Ross Douthat comments on the Romney-Polk analogy being made by some Romney campaign advisers: I am fairly confident that if a President Romney achieves the present-day equivalent of winning the Mexican War, he won’t be bowing out in favor of Paul Ryan or Marco Rubio in 2016. I agree that the Polk analogy doesn’t make […]

Ross Douthat comments on the Romney-Polk analogy being made by some Romney campaign advisers:

I am fairly confident that if a President Romney achieves the present-day equivalent of winning the Mexican War, he won’t be bowing out in favor of Paul Ryan or Marco Rubio in 2016.

I agree that the Polk analogy doesn’t make much sense. The odd thing about the analogy is that it suggests that Ryan’s budget ideas would be subordinated to Romney’s political priorities, which is hardly the message the Romney campaign wants to be conveying at this point. Polk’s Vice President Dallas supported the administration and voted for a tariff-reducing bill in the Senate that was wildly unpopular in his home state of Pennsylvania. Dallas destroyed his political future for the sake of loyalty to Polk, and that’s certainly not what Ryan’s boosters have in mind for him.

The other problem with this “one and done” thinking is that the only modern sitting Presidents that chose not to seek re-election did so because they were a) horribly unpopular, b) exhausted by their disastrous wars, or both. Since the mid-19th century, it has been very rare for a sitting President not to seek re-election. Unless I am forgetting someone, I believe Truman and LBJ are the only ones in the last century that did this by choice. Not seeking re-election is usually interpreted as an admission of failure. The problem wouldn’t be simply that Romney’s achievements would not be secure and might be overturned by the next administration. The decision to step down and not seek another term would be turned into evidence that Romney didn’t think he would be able to defend his policies to the electorate.

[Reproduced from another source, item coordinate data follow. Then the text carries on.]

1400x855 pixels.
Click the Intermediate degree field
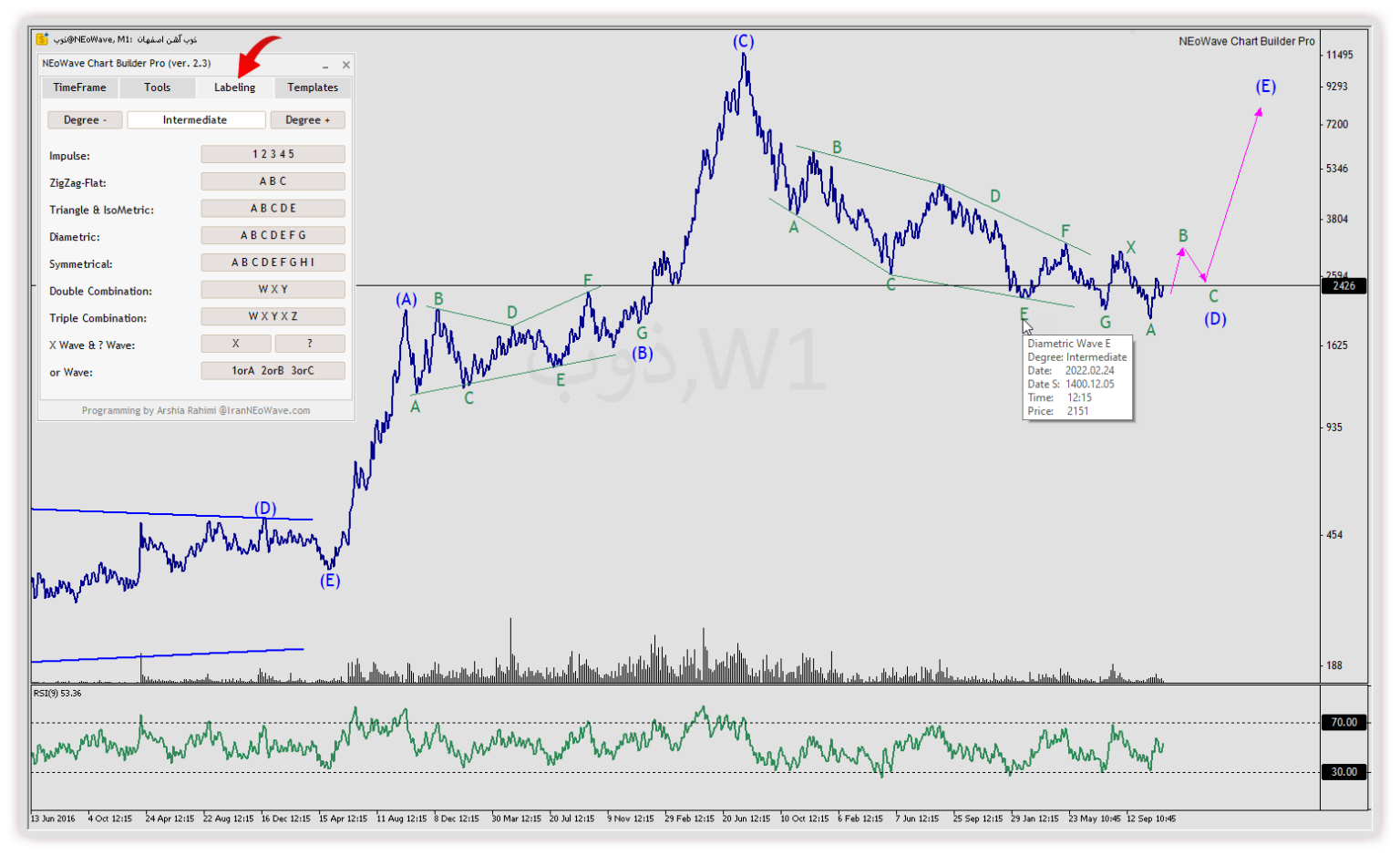pyautogui.click(x=195, y=120)
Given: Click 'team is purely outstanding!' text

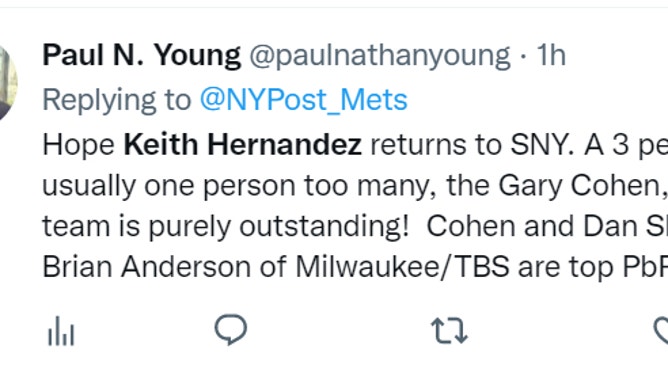Looking at the screenshot, I should (x=225, y=227).
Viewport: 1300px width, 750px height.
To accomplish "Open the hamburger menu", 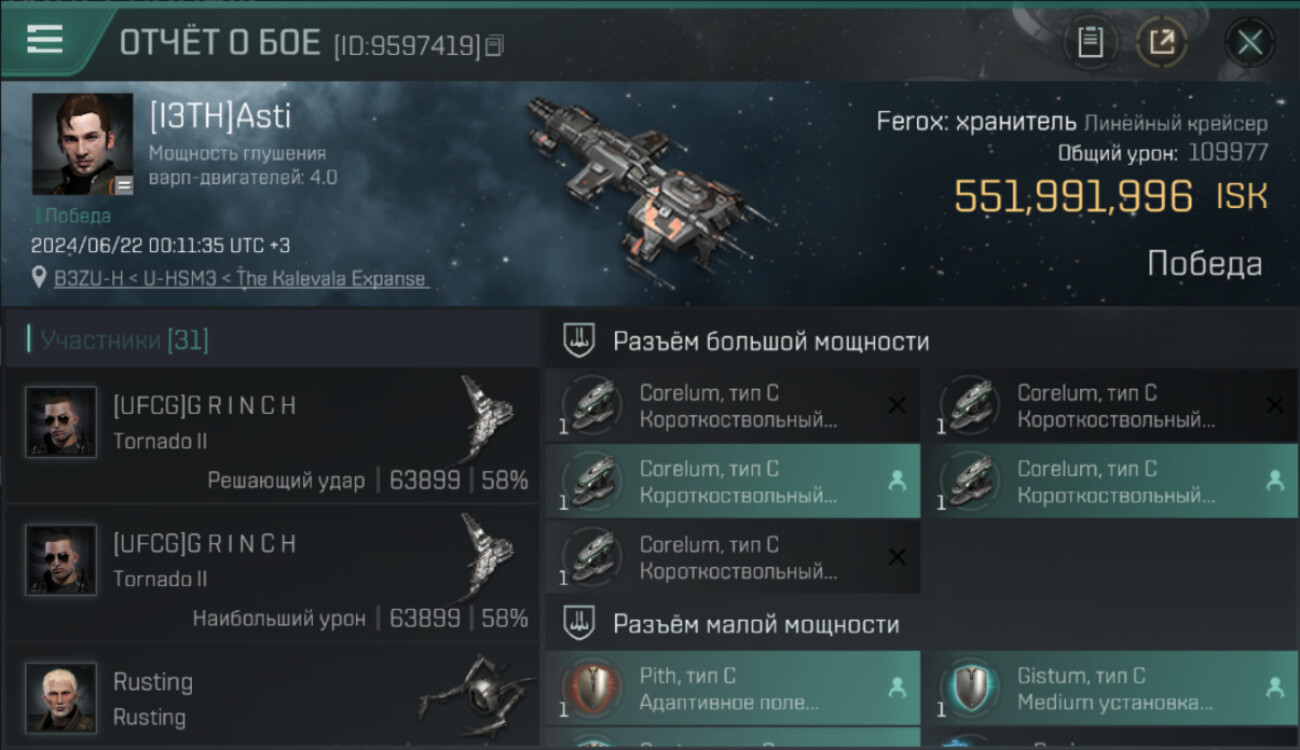I will tap(45, 39).
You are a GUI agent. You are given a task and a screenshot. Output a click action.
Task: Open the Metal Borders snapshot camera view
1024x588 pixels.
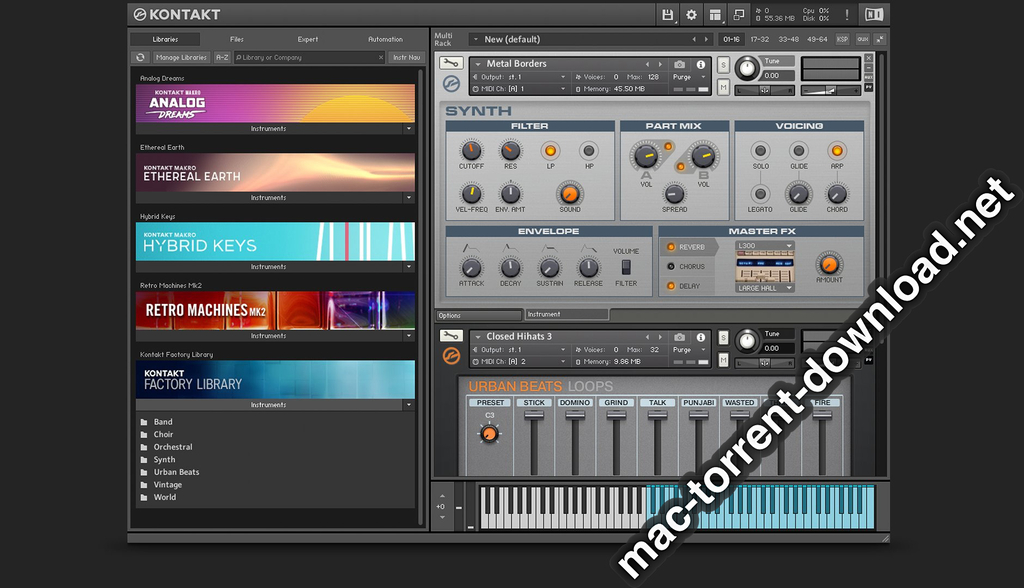pyautogui.click(x=680, y=64)
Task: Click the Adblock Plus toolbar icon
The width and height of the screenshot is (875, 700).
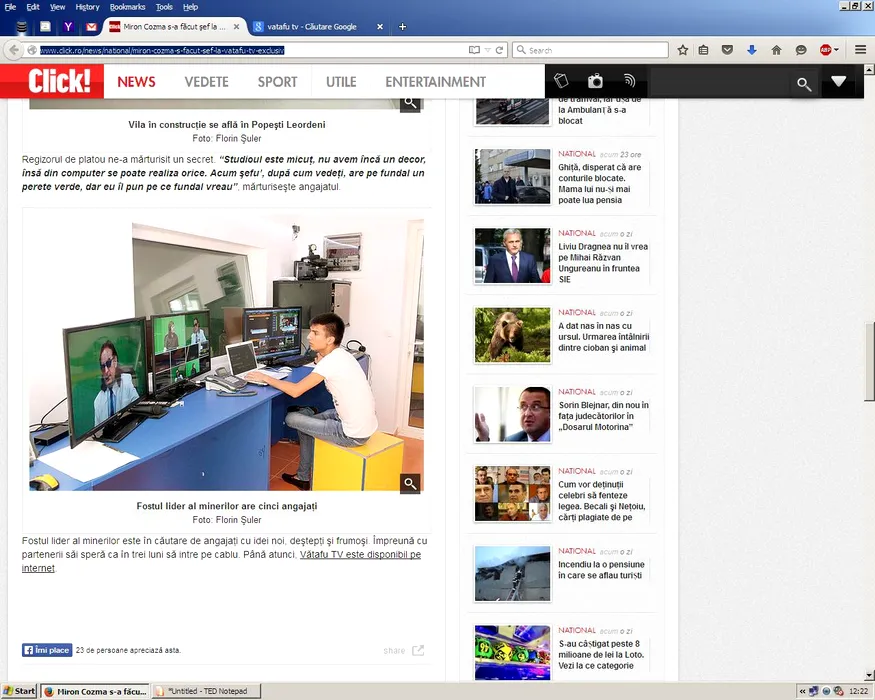Action: pos(826,50)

One worrisome aspect of the Polk reference is that it suggests that some Romney advisers think a suitable role model for presidential leadership is a President responsible for waging a war of territorial expansion. If the campaign is trying to reassure voters that might be unnerved by Romney’s “omni-directional belligerence,” they could scarcely have picked a worse example from American history.

Update: Foolishly, I somehow managed to forget that Coolidge didn’t run for re-election. I regret the error.